X-Men is a home console video game produced by Sega for Sega Genesis in 1993, based on the adventures of the Marvel Comics superhero team, the X-Men. One or two players can play as any of four pre-chosen X-Men. X-Men was released in 1993 and was followed up by X-Men 2: Clone Wars.

==Plot==
According to the game manual, the game takes place in the Danger Room, a training area for the X-Men inside the X-Mansion. A virus transmitted via satellite has infected the Danger Room, disabling control and safety limits. The X-Men must endure the unpredictable behavior of the Danger Room until the virus can be located and eliminated. Once the virus is eliminated, the X-Men discover that Magneto is behind the computer virus and the final stage involves a battle with him.

==Gameplay==
Gambit, Nightcrawler, Wolverine, and Cyclops are available to play.
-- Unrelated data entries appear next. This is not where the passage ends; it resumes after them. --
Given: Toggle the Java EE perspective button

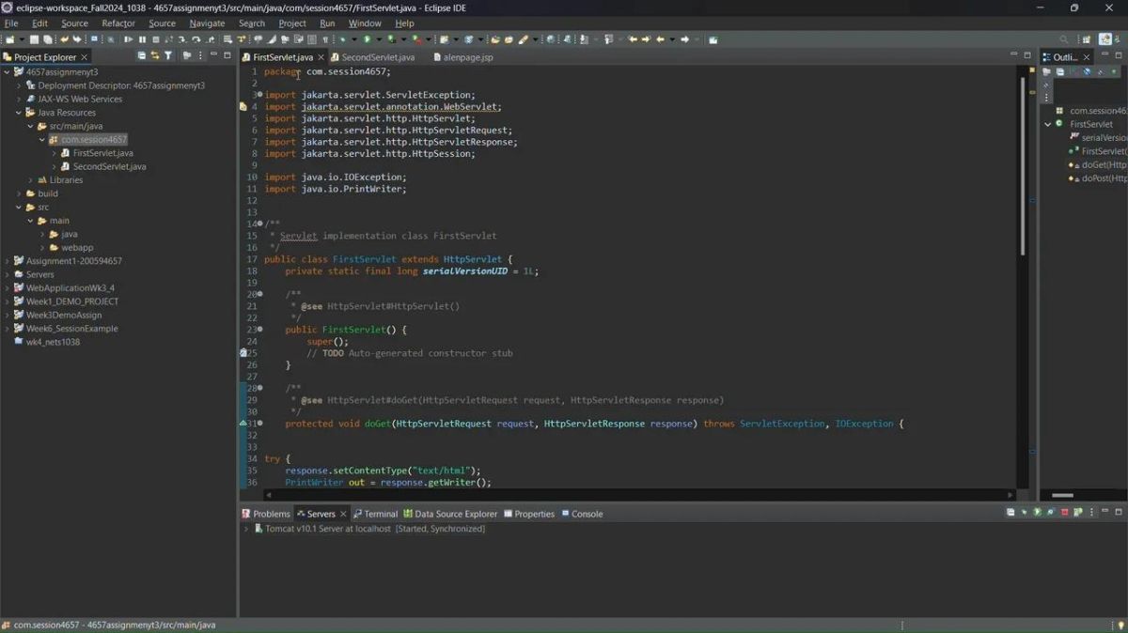Looking at the screenshot, I should tap(1104, 39).
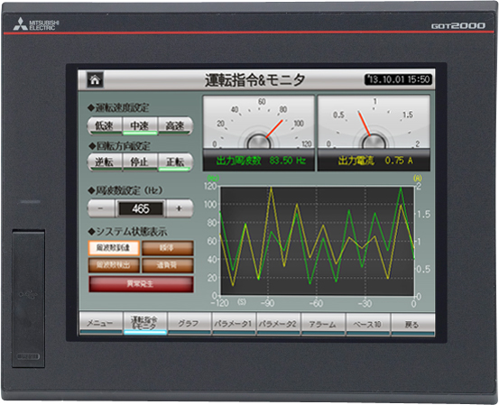Choose 停止 stop rotation

(140, 162)
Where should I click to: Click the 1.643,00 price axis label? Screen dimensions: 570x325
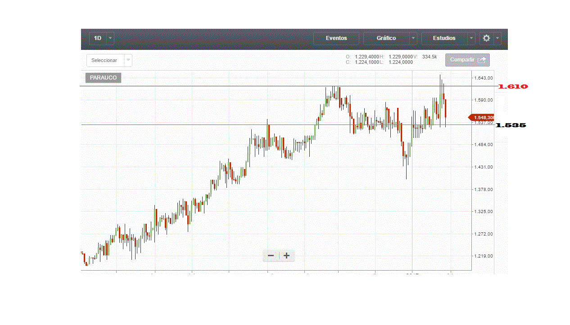click(484, 78)
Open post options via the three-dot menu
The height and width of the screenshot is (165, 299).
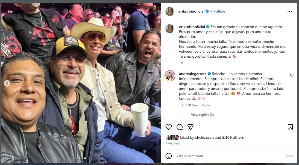(x=289, y=11)
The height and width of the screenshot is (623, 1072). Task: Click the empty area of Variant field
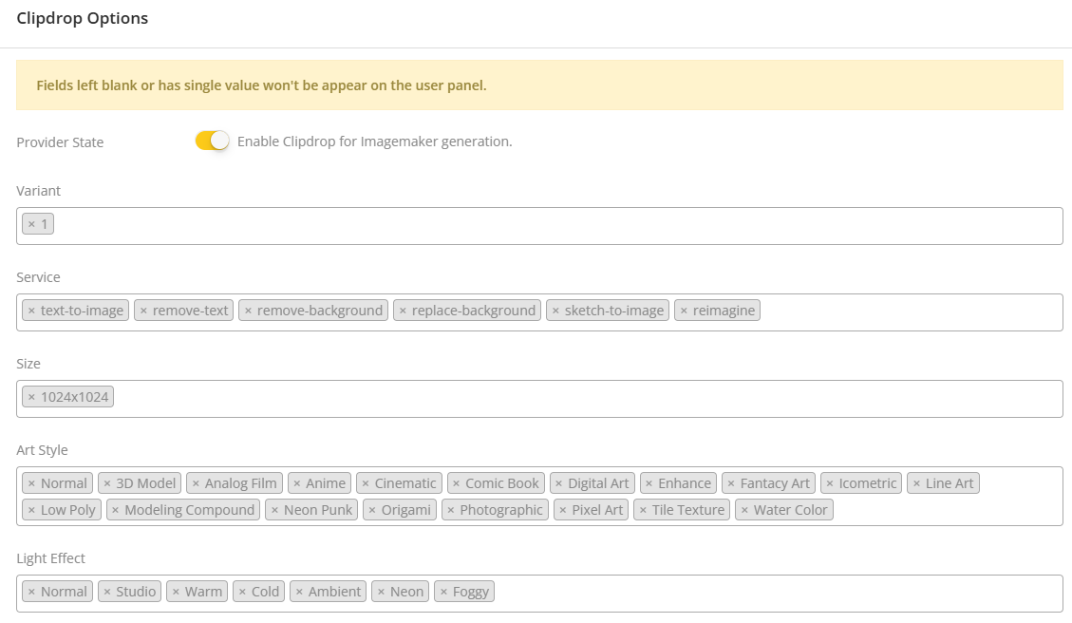click(x=551, y=225)
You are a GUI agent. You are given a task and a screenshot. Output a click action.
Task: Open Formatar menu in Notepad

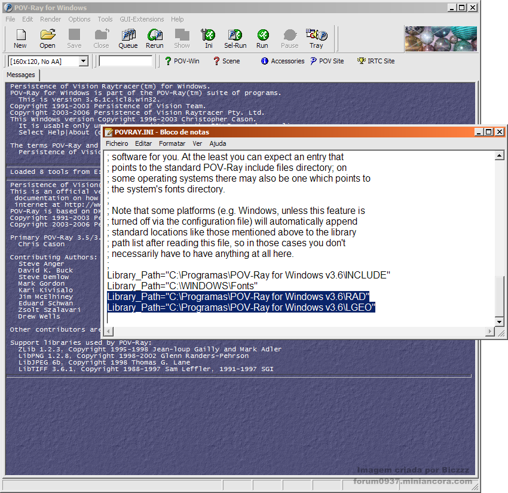tap(172, 143)
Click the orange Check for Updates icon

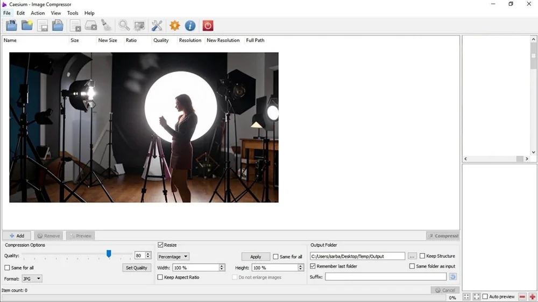[174, 25]
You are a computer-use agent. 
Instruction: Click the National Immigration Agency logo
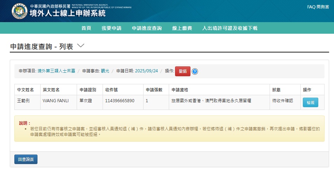(19, 11)
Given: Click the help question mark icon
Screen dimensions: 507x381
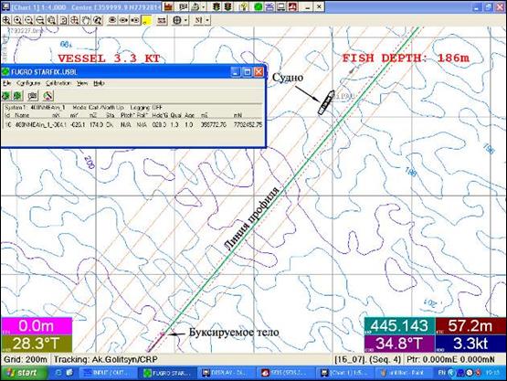Looking at the screenshot, I should (244, 6).
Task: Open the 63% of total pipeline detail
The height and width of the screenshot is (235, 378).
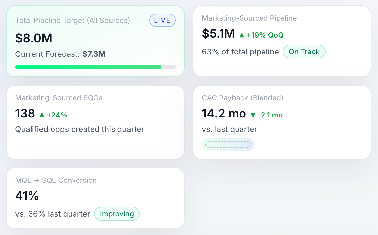Action: (x=240, y=52)
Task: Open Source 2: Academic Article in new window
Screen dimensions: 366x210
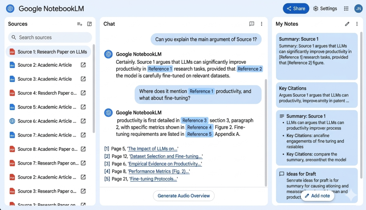Action: point(83,65)
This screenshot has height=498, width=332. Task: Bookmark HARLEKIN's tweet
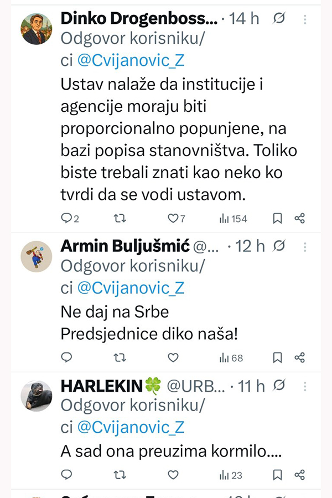pos(277,474)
Each character can jump and use various unlimited weapons (i.e. punch, kick) and a superpower which has a usefulness limited by a mutant power bar similar to a life meter, making the player rely more on standard attacks. The mutant power bar would slowly regenerate when depleted and when switching characters in mid-game, would revert to the status of the next character's mutant power bar from the last use (characters yet to be used would start off with a standard full bar of mutant power).

===Playable characters===
- Wolverine: Uses retractable claws which enhance the strength of his basic punches and allows him to execute special mid-air attacks. As in other X-Men games, he possesses a healing factor that enables the character to recover from injury (i.e. replenish the life bar).
- Gambit: Uses his trademark bo staff as a weapon. His charged cards track enemies.
- Cyclops: A to use your rebounding optic blasts, B to punch, Down+B to crouch punch, C+B to do a flying kick, C+C to do a spin jump, C+C (rapidly) to do a super high jump and C+C+A to do an optic blast spin attack.
- Nightcrawler: Uses a teleportation ability which can skip many areas or transport a secondary character.

===Other characters===
Other X-Men such as Storm, Rogue, Iceman, and Archangel can be called upon for support. Jean Grey also appears as support to pick up characters who fall. Sauron can be seen as cameo at the near end of first level, ironically helping the player inflight. There are several levels, most having boss fights with familiar X-Men villains.

===Soundtrack===
All of the music in the game was composed by Fletcher Beasley using the G.E.M.S. system (Genesis Editor for Music and Sound Effects), which could communicate with the Yamaha 2612 FM synthesizer chip on the Sega Genesis and could be used to directly play back the sounds through the Genesis.

==Reception==

The game sold over a million copies.

In 2011, IGN named the game in its "Fifteen Really, Really, Really Hard Games" list, citing "unfairly placed enemies, ridiculously annoying jumps and near-impossible-to-beat bosses", as well as the need to lightly press the Genesis' reset button in "Mojo's Crunch". The requirement to reset effectively means the game cannot be completed on a Genesis Nomad. Power Unlimited gave X-Men a score of 82% writing: "X-Men for the Megadrive is a platform game with an original approach. It's basically a platform, tactics, fighting and strategy game all in one. The game is therefore extremely extensive and varied. A true must for superhero fans."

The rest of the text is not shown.